ENUNCIADO 1 → Atualize o trecho reescrevendo a parte entre "Só que, ao chegar" e "inapelavelmente.", inclusive, com "mulheres" substituído por "meninas".
ENUNCIADO 2 → Por favor, responda: de onde é Mia Couto, segundo o trecho?

TRECHO DADO →
# # # # # # #
Quando cresci, outros escritores e diretores de
cinema me contaram mais sobre a África. Mas eu gostei de saber dela por um
africano. Mia Couto é de Moçambique e falou de minha amada África com minha
amada língua portuguesa, acrescida de variações lindas e criativas. Mas o
bonito de tudo foi o que ele disse: que os africanos são seres como nós outros.
A história de “A confissão da leoa” é contada
por dois narradores em primeira pessoa – uma aldeã africana e um caçador. Seus
relatos são alternados e nos dão dois pontos de vista complementares sobre o
ataque de três leões a pessoas numa remota região da África. O caçador sai da
capital intentando salvar os habitantes da aldeia, na companhia de um político
e sua esposa, de um escritor, meio sem serventia, a princípio, e, depois de
visitar o irmão e a cunhada num hospício, adentrar com todos os outros o país
para o que ele planeja que será sua última caçada.
Só que, ao chegar à aldeia, o caçador
depara-se com uma população morta, não no sentido literal, mas metafórico: as
pessoas, em especial as mulheres, encontram-se subjugadas por tradições
culturais e opressões políticas, sociais e econômicas que as afogam
inapelavelmente.
# # # # # # #
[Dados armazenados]
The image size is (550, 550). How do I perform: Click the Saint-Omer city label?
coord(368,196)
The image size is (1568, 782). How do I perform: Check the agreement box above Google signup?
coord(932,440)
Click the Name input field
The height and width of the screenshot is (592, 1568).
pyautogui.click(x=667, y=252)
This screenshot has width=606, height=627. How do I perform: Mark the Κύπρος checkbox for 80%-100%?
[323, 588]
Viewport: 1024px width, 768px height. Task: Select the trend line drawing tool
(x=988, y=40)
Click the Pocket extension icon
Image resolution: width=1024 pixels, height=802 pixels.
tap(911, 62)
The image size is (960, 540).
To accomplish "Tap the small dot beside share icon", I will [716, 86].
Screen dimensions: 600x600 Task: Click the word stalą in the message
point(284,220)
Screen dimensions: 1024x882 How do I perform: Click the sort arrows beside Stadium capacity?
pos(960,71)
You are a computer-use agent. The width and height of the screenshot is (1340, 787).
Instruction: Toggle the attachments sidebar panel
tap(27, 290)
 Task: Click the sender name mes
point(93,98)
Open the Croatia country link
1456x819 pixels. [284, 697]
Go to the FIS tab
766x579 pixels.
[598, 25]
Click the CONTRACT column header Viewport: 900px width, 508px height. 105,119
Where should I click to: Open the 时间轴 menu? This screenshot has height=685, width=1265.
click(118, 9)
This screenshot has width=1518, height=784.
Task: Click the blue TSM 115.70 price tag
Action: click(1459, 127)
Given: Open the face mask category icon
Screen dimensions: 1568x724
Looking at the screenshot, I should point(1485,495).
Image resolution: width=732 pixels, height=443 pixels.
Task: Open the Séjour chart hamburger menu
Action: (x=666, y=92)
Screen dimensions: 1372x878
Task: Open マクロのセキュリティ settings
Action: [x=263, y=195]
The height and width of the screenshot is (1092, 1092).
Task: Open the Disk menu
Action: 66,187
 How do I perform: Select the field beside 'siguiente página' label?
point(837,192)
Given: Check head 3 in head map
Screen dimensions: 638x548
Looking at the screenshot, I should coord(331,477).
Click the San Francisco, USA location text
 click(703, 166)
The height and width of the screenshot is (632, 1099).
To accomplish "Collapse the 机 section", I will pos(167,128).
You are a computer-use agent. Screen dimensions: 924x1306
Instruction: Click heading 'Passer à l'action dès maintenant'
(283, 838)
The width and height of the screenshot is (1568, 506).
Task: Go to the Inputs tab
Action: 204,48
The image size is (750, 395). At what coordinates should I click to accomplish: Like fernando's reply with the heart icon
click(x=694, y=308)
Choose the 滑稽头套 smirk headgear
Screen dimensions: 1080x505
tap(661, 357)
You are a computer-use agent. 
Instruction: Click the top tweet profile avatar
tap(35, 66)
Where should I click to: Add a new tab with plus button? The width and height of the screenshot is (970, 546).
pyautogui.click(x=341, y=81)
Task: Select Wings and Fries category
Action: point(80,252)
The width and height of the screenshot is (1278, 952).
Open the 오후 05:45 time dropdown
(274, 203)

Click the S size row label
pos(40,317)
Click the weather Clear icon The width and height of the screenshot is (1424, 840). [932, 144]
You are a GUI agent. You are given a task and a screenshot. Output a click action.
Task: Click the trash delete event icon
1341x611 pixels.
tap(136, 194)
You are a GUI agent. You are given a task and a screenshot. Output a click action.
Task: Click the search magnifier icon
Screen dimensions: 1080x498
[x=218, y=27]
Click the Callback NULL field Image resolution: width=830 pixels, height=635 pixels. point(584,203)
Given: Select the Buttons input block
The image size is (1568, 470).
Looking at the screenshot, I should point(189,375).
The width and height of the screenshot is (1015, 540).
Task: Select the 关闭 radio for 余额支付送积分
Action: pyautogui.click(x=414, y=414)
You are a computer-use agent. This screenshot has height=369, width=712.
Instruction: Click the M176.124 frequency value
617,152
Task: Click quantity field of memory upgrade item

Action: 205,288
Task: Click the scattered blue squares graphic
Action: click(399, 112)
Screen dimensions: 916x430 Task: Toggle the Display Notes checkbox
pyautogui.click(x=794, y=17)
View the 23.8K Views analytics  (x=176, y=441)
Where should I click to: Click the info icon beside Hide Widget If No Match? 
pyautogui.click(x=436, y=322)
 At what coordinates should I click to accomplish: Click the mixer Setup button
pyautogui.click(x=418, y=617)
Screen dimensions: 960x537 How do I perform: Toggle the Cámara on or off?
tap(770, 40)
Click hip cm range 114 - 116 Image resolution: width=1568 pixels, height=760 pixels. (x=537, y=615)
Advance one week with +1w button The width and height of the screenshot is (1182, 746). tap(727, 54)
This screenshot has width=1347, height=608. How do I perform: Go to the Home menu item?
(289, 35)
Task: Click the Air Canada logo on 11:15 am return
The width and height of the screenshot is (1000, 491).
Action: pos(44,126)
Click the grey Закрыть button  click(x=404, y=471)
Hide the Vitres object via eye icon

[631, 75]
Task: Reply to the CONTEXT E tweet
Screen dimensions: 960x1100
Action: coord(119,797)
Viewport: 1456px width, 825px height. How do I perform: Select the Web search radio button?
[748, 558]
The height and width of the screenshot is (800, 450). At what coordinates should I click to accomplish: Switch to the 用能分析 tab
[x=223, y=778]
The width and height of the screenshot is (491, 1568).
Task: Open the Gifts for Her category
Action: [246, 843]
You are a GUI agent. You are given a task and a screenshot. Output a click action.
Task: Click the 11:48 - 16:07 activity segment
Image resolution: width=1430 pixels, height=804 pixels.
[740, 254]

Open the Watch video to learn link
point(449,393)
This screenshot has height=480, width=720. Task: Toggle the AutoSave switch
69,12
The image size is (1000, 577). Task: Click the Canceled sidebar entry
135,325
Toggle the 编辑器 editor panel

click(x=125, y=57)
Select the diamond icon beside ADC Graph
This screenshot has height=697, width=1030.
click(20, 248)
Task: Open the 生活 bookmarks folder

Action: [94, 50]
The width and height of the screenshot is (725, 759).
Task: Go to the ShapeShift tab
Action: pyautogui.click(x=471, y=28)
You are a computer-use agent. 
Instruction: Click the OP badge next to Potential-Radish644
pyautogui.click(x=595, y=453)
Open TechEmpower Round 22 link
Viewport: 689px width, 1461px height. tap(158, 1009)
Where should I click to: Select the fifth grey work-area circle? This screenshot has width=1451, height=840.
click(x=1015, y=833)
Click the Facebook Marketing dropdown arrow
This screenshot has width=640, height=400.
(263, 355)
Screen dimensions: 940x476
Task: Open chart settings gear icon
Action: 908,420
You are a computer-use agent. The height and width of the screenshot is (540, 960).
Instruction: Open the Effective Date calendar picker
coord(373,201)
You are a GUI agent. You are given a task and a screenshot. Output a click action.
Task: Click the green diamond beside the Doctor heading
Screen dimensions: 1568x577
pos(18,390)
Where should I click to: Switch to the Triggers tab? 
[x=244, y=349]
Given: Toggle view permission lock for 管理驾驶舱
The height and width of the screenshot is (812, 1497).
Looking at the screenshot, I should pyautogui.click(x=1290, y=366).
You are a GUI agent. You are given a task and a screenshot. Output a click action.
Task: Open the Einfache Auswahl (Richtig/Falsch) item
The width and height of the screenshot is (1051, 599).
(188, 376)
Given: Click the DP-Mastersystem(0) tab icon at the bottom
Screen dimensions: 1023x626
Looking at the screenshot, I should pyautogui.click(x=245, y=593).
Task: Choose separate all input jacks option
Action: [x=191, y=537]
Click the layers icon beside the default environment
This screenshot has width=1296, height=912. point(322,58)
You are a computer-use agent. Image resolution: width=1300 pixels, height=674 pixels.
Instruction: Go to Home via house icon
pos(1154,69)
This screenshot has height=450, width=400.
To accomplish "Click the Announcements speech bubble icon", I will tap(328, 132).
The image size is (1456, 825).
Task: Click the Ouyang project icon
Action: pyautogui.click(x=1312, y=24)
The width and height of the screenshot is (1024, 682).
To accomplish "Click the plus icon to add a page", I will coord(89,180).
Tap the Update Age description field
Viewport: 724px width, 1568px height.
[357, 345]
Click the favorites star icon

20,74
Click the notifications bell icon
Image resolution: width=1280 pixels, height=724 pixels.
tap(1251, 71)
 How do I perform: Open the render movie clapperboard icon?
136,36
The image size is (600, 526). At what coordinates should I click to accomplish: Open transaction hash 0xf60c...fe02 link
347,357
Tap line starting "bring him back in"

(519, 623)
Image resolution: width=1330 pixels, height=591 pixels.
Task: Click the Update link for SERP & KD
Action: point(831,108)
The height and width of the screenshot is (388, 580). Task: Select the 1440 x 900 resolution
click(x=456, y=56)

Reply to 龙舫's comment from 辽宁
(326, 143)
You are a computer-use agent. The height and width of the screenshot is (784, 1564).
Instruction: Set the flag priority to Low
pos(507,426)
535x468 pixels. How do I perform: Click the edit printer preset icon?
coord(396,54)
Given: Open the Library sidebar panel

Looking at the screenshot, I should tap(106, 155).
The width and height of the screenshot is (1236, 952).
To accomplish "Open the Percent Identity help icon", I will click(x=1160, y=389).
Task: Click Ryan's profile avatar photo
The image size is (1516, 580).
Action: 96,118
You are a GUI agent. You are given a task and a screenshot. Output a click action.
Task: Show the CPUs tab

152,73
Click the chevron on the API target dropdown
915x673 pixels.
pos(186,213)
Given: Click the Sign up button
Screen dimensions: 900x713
# # # # # # #
RESPOSTA DO EXERCÍCIO 1 →
Só que, ao chegar à aldeia, o caçador
depara-se com uma população morta, não no sentido literal, mas metafórico: as
pessoas, em especial as meninas, encontram-se subjugadas por tradições
culturais e opressões políticas, sociais e econômicas que as afogam
inapelavelmente.

RESPOSTA DO EXERCÍCIO 2 → Mia Couto é de Moçambique.